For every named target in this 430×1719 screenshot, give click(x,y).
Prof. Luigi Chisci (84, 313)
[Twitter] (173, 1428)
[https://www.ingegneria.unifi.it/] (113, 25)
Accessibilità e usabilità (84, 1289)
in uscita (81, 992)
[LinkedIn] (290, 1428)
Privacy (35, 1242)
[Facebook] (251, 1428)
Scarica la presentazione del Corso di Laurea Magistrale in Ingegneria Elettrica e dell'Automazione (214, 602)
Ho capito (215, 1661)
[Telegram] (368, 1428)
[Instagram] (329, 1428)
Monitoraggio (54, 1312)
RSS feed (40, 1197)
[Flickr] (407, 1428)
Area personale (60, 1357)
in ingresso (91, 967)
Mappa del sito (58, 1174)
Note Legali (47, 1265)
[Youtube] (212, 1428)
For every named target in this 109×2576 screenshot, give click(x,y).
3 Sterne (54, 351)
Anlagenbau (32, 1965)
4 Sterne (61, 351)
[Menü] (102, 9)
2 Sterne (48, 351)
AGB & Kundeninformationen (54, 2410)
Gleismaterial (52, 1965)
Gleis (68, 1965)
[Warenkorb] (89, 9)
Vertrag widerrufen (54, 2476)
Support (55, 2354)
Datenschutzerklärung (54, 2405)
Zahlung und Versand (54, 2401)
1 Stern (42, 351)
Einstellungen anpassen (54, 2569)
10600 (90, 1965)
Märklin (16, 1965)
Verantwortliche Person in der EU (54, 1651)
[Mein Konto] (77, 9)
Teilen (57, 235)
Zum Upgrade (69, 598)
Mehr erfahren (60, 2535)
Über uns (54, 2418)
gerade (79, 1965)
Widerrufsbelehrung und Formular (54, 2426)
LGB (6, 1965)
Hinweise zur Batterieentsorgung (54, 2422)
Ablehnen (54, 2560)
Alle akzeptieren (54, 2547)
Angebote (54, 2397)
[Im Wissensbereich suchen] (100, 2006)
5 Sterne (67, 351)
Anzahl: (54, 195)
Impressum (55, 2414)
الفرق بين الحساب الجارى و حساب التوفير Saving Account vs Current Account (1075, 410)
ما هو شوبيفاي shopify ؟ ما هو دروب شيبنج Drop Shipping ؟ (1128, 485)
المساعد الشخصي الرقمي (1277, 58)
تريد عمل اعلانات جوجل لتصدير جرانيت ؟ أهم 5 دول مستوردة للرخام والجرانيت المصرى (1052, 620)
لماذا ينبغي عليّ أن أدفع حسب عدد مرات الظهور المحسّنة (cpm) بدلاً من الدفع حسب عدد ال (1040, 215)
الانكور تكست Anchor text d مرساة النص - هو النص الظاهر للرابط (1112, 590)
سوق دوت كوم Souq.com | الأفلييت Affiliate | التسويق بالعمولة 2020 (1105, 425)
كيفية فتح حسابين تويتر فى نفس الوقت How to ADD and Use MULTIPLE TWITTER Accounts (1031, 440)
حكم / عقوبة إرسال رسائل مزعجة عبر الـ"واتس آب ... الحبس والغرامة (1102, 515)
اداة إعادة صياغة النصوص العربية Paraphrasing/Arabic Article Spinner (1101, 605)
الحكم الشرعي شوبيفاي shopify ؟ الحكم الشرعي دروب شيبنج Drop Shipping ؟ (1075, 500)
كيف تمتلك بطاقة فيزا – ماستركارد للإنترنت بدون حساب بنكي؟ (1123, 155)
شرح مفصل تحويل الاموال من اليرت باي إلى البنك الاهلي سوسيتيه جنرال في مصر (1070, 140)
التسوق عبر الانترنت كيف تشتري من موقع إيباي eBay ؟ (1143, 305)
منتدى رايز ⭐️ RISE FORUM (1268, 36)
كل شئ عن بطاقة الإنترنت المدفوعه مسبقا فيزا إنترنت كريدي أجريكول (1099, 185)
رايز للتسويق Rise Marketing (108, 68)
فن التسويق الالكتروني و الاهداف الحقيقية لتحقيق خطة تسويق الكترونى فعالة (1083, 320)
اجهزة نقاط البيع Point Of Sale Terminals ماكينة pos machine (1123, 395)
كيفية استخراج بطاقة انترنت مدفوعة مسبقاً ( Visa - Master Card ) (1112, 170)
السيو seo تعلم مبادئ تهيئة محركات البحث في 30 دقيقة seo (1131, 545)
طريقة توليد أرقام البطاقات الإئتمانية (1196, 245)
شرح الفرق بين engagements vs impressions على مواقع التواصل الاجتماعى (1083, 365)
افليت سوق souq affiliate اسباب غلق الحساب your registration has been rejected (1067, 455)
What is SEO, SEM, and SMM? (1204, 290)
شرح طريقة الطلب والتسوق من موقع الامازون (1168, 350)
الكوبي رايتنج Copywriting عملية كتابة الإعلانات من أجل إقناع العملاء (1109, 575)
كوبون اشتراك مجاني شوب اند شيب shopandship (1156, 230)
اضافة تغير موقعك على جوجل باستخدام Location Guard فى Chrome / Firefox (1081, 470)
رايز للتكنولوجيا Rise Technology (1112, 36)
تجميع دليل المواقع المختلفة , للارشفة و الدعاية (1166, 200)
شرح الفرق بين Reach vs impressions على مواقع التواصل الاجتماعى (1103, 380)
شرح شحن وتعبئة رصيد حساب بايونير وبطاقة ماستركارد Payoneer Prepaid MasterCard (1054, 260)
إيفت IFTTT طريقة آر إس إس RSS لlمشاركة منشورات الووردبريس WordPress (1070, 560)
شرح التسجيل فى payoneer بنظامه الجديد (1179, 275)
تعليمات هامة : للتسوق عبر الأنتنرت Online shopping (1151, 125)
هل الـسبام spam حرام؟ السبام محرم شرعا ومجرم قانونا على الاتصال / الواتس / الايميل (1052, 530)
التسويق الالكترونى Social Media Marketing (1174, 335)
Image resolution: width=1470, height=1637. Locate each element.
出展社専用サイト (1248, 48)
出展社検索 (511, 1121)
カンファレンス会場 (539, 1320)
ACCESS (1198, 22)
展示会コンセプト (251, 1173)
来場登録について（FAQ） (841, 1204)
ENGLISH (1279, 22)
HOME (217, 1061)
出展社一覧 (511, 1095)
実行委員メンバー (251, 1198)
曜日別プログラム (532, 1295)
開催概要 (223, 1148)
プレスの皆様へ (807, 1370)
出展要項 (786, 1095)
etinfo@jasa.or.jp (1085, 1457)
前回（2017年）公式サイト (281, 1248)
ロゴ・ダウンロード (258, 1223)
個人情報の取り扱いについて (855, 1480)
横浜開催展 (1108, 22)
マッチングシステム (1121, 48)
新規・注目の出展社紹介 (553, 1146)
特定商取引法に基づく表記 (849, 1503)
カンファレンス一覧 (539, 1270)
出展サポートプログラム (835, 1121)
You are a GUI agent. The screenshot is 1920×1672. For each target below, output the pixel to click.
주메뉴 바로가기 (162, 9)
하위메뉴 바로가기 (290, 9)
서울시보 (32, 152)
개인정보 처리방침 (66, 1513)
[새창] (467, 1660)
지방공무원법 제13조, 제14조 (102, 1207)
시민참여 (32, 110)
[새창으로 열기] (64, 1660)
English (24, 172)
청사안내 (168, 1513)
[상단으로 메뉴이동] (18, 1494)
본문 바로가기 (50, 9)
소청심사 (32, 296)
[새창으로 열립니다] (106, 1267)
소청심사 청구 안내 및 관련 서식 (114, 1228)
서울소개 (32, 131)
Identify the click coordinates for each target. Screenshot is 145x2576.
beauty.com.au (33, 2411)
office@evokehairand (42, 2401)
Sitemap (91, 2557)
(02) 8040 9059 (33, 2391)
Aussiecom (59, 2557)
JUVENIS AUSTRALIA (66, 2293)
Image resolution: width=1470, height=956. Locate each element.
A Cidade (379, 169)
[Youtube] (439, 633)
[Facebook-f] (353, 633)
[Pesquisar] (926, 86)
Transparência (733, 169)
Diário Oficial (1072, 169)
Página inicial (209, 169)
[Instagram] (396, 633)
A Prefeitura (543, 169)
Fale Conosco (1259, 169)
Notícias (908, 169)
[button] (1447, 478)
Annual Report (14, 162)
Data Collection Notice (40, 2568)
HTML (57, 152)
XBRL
==========
Task instructions:
Copy, exactly and only, the lines above that begin with the one containing "[Im Wissensbereich suchen] (100, 2006)" and finish with the one containing "كيفية فتح حسابين".

Completed exercise:
[Im Wissensbereich suchen] (100, 2006)
5 Sterne (67, 351)
Anzahl: (54, 195)
Impressum (55, 2414)
الفرق بين الحساب الجارى و حساب التوفير Saving Account vs Current Account (1075, 410)
ما هو شوبيفاي shopify ؟ ما هو دروب شيبنج Drop Shipping ؟ (1128, 485)
المساعد الشخصي الرقمي (1277, 58)
تريد عمل اعلانات جوجل لتصدير جرانيت ؟ أهم 5 دول مستوردة للرخام والجرانيت المصرى (1052, 620)
لماذا ينبغي عليّ أن أدفع حسب عدد مرات الظهور المحسّنة (cpm) بدلاً من الدفع حسب عدد ال (1040, 215)
الانكور تكست Anchor text d مرساة النص - هو النص الظاهر للرابط (1112, 590)
سوق دوت كوم Souq.com | الأفلييت Affiliate | التسويق بالعمولة 2020 (1105, 425)
كيفية فتح حسابين تويتر فى نفس الوقت How to ADD and Use MULTIPLE TWITTER Accounts (1031, 440)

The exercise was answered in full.